Kate E. Mounsey; Deborah C. Holt; James McCarthy; Bart J. Currie; Shelley F. Walton


Future Microbiol. 2008;3(1):57-66. 

In This Article


Although scabies is an ancient disease, treatment options remain limited. Over recent years permethrin has emerged as the topical agent of choice owing to its efficacy and high tolerability, although there are concerns regarding emerging tolerance. Despite its promise, there are still several unresolved issues regarding the use of oral ivermectin for both ordinary and crusted scabies.

Importantly, the uncertainty regarding therapeutic ivermectin and permethrin concentrations in situ should also be examined if we are to fully understand their pharmacodynamics. In humans with ordinary scabies, levels of ivermectin in skin reached peak concentration within 8 h and declined markedly after 24 h,[65] suggesting selective pressure would remain low. The opposite may be true in crusted scabies, where sub-therapeutic drug concentrations in hyperkeratotic skin crusts may occur for prolonged periods, favoring selection for drug-resistant mites, particularly under a multiple-dose regimen.

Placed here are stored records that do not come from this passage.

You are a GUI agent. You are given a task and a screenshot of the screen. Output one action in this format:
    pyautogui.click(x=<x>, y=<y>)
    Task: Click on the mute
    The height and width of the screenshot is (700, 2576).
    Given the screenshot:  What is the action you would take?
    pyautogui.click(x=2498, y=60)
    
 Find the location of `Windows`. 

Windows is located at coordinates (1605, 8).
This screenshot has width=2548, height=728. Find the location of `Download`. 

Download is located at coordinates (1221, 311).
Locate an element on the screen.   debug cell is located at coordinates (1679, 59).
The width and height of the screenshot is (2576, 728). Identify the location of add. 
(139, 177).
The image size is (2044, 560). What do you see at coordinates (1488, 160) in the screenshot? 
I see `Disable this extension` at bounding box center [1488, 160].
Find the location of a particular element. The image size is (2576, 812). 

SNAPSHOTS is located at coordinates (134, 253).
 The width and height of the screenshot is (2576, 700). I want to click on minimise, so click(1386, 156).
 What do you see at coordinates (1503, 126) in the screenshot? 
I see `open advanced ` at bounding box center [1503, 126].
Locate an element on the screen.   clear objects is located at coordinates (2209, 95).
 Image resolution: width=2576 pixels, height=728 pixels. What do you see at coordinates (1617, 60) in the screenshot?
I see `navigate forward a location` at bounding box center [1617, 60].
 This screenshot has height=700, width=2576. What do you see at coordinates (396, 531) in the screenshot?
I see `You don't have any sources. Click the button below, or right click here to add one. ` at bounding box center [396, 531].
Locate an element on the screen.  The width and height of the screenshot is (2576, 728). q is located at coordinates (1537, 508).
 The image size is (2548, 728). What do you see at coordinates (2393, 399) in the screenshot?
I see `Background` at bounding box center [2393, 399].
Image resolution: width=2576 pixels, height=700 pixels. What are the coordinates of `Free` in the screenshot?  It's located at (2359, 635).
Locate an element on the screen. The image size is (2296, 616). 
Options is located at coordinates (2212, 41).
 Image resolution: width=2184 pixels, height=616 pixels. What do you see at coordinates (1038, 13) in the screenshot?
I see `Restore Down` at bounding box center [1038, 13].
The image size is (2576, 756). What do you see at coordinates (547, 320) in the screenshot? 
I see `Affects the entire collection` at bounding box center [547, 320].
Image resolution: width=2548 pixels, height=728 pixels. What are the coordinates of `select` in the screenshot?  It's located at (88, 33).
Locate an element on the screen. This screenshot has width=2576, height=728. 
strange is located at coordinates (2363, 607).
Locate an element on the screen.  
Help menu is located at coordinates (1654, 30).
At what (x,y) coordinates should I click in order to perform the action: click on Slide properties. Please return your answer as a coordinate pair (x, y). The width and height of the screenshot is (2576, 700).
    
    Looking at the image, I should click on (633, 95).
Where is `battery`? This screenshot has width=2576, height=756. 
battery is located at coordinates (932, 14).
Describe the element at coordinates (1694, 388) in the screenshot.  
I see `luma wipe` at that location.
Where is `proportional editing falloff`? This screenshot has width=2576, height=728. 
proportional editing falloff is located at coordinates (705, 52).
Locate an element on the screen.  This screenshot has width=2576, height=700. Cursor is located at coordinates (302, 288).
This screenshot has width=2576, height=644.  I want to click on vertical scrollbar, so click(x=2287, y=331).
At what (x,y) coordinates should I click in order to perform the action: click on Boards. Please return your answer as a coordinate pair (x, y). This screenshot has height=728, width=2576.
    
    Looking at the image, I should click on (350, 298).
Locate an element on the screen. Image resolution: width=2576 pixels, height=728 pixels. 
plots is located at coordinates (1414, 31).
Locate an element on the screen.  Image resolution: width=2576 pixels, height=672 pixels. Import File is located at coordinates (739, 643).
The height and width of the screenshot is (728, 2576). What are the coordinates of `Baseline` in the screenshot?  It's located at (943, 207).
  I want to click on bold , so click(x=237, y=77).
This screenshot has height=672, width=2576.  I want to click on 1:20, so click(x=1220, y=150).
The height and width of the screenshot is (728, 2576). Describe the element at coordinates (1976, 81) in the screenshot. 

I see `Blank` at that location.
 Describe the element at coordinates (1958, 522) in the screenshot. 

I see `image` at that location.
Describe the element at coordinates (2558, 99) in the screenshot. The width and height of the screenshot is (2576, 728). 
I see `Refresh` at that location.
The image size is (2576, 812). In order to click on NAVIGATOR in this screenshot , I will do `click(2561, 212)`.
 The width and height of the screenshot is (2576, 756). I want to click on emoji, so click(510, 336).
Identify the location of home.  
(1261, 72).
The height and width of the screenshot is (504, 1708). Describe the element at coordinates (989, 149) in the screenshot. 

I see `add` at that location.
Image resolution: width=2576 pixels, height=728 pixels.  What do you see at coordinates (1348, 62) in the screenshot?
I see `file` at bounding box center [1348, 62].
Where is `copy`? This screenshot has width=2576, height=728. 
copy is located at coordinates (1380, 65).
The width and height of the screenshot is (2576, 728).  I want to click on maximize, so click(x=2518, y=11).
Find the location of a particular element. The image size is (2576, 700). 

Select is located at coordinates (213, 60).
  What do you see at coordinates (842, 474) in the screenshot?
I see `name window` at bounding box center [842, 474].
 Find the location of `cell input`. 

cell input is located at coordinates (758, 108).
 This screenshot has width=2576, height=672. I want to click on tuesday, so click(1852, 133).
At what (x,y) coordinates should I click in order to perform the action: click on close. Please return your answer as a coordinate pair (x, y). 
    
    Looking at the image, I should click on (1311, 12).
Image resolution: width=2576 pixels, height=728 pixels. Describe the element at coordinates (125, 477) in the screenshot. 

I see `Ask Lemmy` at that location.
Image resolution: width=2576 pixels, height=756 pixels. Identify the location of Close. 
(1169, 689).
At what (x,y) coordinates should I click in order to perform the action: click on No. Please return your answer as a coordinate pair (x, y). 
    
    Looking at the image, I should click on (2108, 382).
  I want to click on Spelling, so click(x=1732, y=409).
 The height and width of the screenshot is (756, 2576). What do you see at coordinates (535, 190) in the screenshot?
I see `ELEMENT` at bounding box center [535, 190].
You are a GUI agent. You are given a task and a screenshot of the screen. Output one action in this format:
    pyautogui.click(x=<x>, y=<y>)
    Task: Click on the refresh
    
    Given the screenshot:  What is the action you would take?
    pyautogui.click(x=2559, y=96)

Improved surveillance for emerging resistance to acaricides is critical. In addition, defining the genetic basis of resistance will facilitate the development of molecular approaches to enable more effective monitoring and control for the spread of resistance in scabies endemic communities. In the meantime, continued in vitro testing remains an important adjunct to routine clinical practice for individual patients and during community mass treatment initiatives to ensure the ongoing successful treatment of scabies.